The body of a suspendiosus, i.e. someone who had hanged him/herself, must be removed the same hour it was reported, while a slave’s body should be removed on the day of the death if reported before the 10th hour, or otherwise the next day before the 2nd hour (II.22-23). It seems that the hanged suicide was expected to be a slave. It is not clear if the special regulations about slaves’ bodies were for their owners’ convenience or because their deaths were somehow seen as more dangerous (p.132).

If the contractor did not provide the services on time, the person organizing a funeral could hire what was needed from elsewhere and the contractor would have to facilitate the arrangements (II.24-30). The text seems to say that, if extra expenses were incurred above the normal cost of a funeral, the contractor must reimburse double the amount. If so, this seems like a very drastic means of forcing the contractor to be punctual, and an invitation for customers to find “delays” that would entitle them to hold a lavish funeral at someone else’s expense. The commentary assumes that other firms existed who would be able to step into the breach, but the implication could be that such firms would become viable only if the contractor proved not to be up to the job. In any case, the regulations would provide a market-orientated check on the contractor (not always a feature of present-day privatizations in the U.K.).
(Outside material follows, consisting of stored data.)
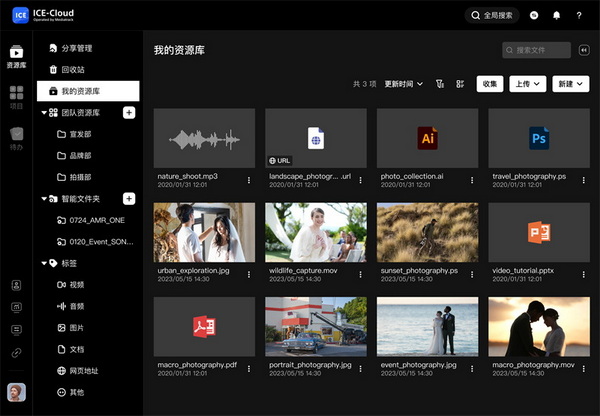The width and height of the screenshot is (600, 416).
Task: Collapse the 标签 tags section
Action: pyautogui.click(x=44, y=263)
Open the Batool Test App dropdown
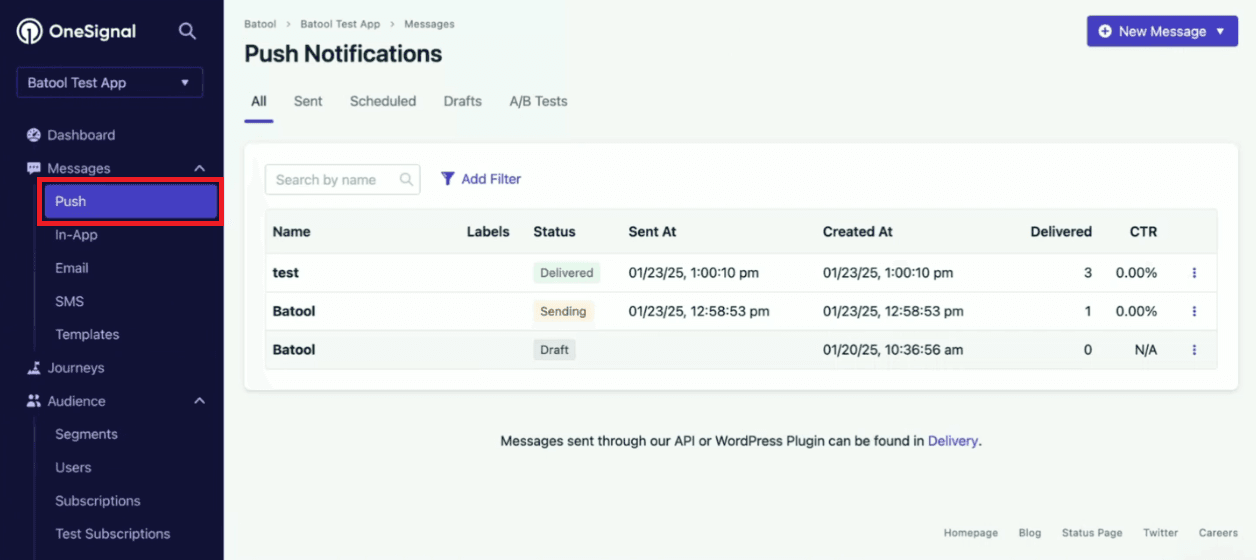 (x=109, y=83)
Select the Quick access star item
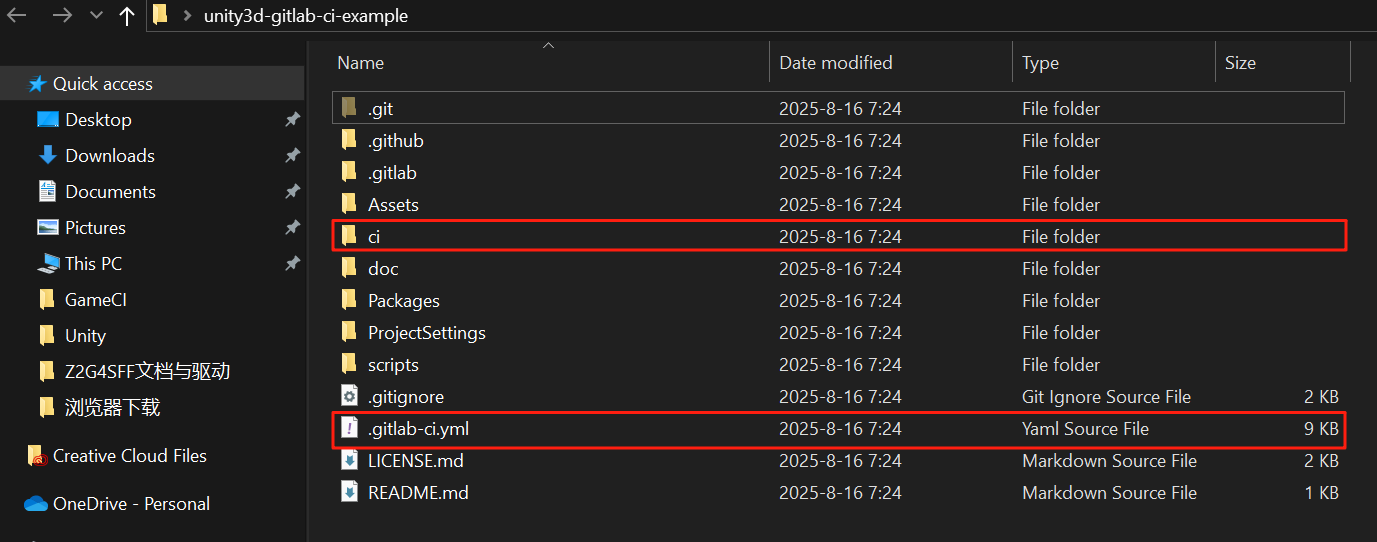Screen dimensions: 1377x542 pos(102,84)
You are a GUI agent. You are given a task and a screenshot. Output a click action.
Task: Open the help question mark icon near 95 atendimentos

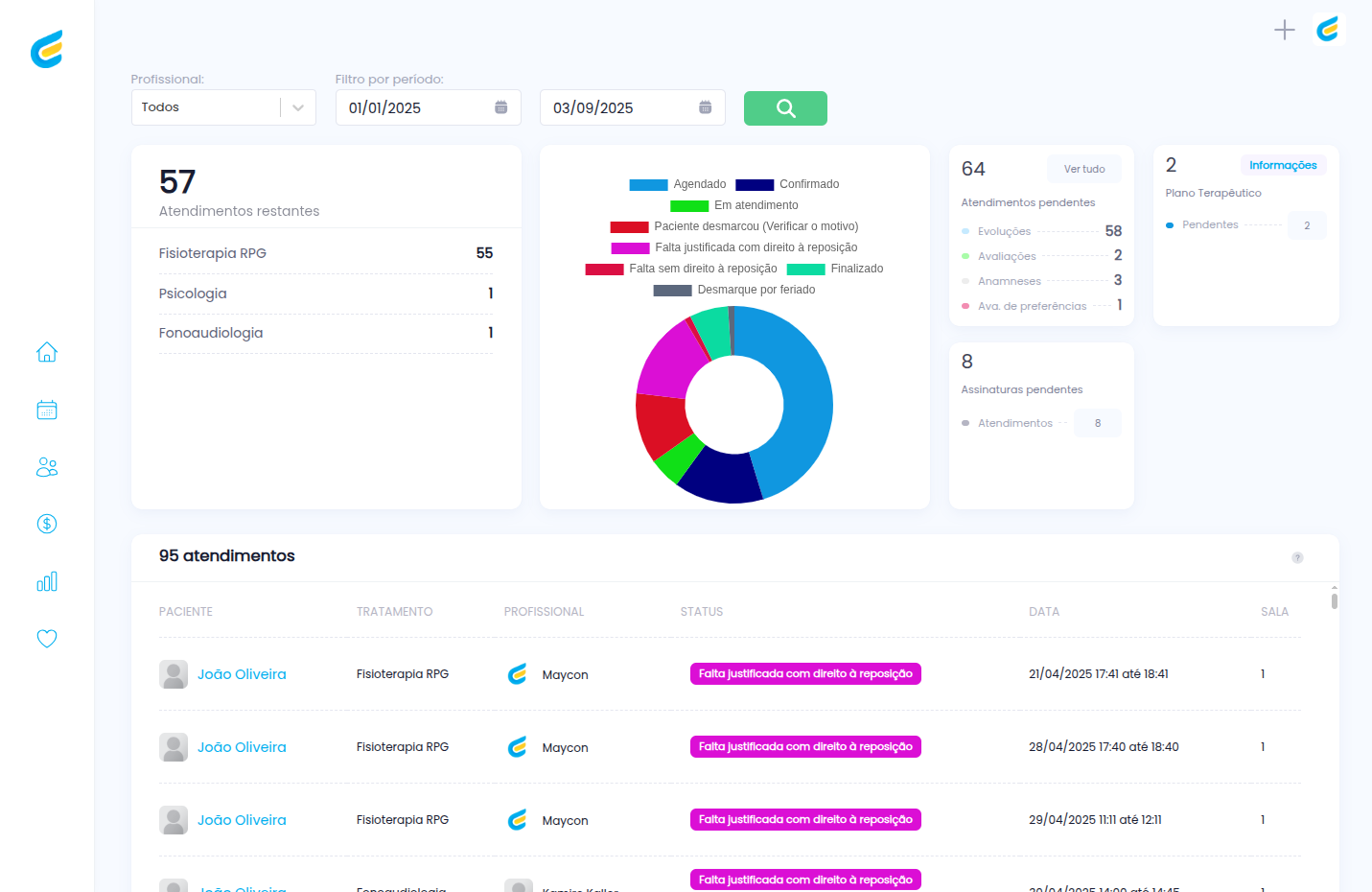pyautogui.click(x=1298, y=557)

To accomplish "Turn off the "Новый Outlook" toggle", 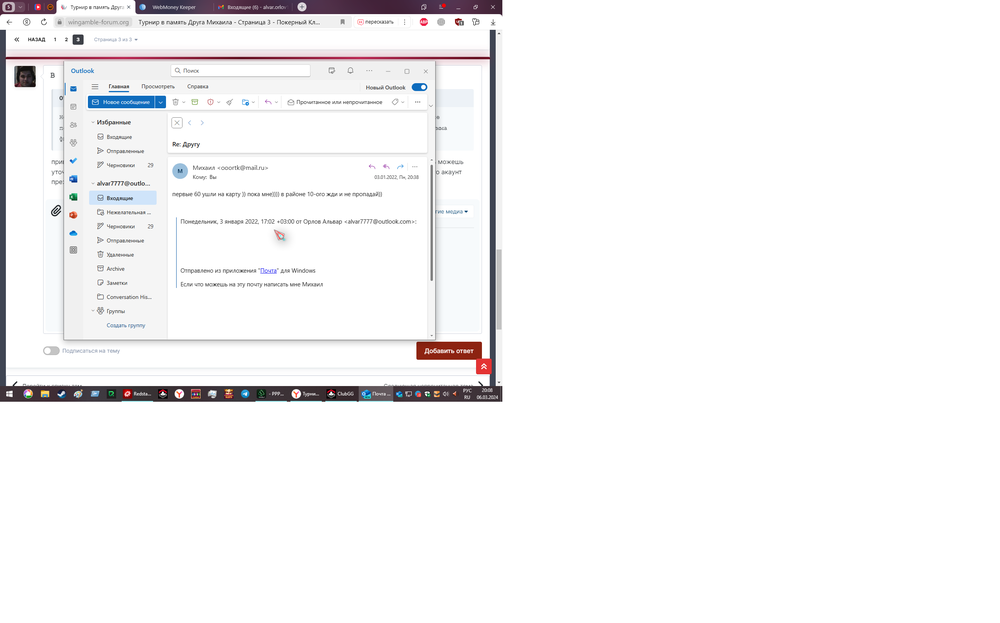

II.31-34 allows the magistrates to impose a fine if the contractor failed to comply with their orders. Lacunae start to appear at the end of Col.II, and Col.III contains almost no complete lines. There are lacunae of widely varying sizes up to about 52 letters. Most of Col.III deals with conflicts of interest and additional duties. Anyone breaking the monopoly must pay HS 100 compensation to the contractor (III.1-4). A dispute over someone’s legal status could somehow lead to the payment of double compensation (III.5-10). Moreau suggests that it could be something to do with having to make different provisions for people of different status or with someone trying to acquire for the deceased a place in a family tomb to which s/he was not entitled. Another possibility might be that the standard charge for a funeral depended on the deceased’s legal status, so the bereaved might try to pass off a freedman as a slave, for example, in order to save money.

The number of socii whom the contractor could have was limited, but the figure is missing (III.11-16). The commentary suggests that, because the singular socius is used throughout the text, only one was allowed (p.136), but Lovisi doubts this (p.59). The city must provide the contractor with some facilities free of charge (III.17-19), including a cella funeraria and lignaria (this word is neuter plural). It is suggested that these are a warehouse for the funeral equipment and the supply of wood left by the previous contractors. The contractor must have the contract clearly displayed at his place of business (III.20-21), and he must pay the city HS 100 for any breach of it (III.22-26). This was evidently a catch-all clause at the end of the original inscription. There was room to write more in the column, but enough of the stone survives below l.26 to show an uninscribed space.

The inscription is an extremely important one for anyone interested in funerals, punishments, business law or local government in Augustan Italy. The restorations and interpretations offered in this edition will not be the last word on it, but the book will be an essential source from now on.

Notes

1. Bodel, J. “Graveyards and Groves. A study of the Lex Lucerina”, AJAH 11 (1986) [pub. 1994], 1-133.